→ Data
☆ ☆ ☆ ☆ ☆

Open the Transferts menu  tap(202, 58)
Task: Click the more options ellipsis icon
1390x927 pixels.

☆ ☆ ☆ ☆ ☆

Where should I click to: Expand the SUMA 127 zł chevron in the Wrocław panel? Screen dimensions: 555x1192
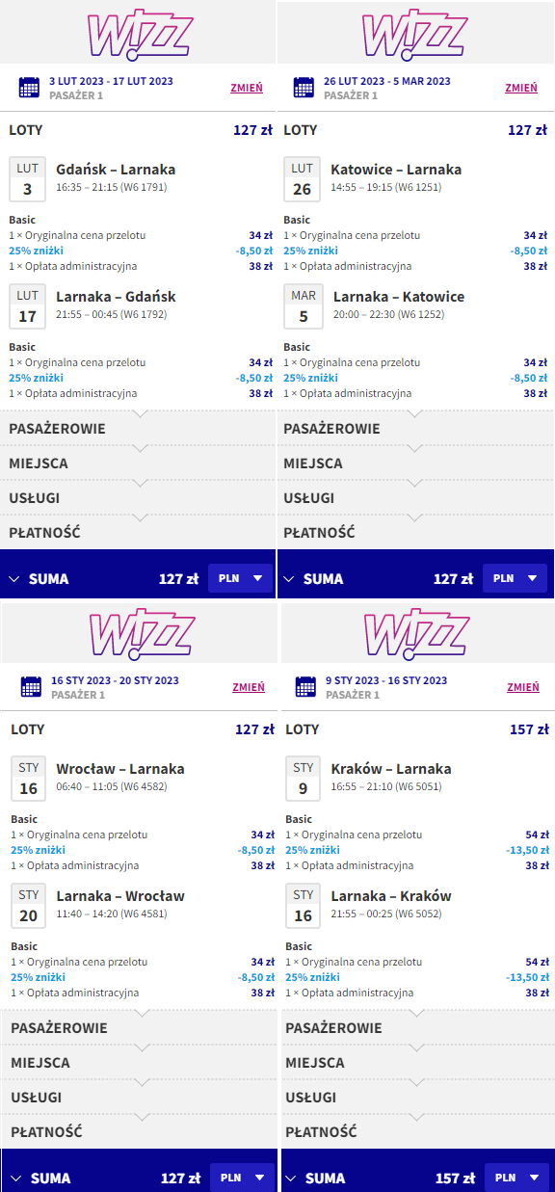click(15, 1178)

☆ ☆ ☆ ☆ ☆

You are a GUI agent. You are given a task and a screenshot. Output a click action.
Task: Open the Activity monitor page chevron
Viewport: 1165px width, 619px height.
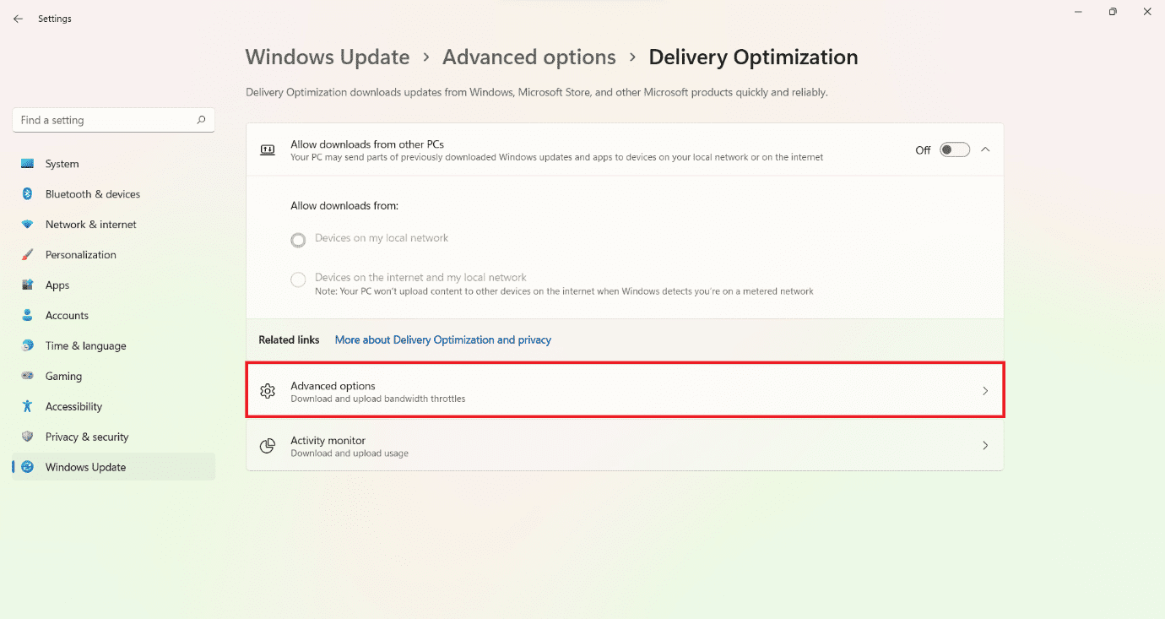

☆ ☆ ☆ ☆ ☆

→ Action item
Repeat exactly the lines of the listing above, from the one with "Open the Transferts" down to the one with "1390x927 pixels."; both of those lines belong in the range.

→ Answer
Open the Transferts menu  tap(202, 58)
Task: Click the more options ellipsis icon
1390x927 pixels.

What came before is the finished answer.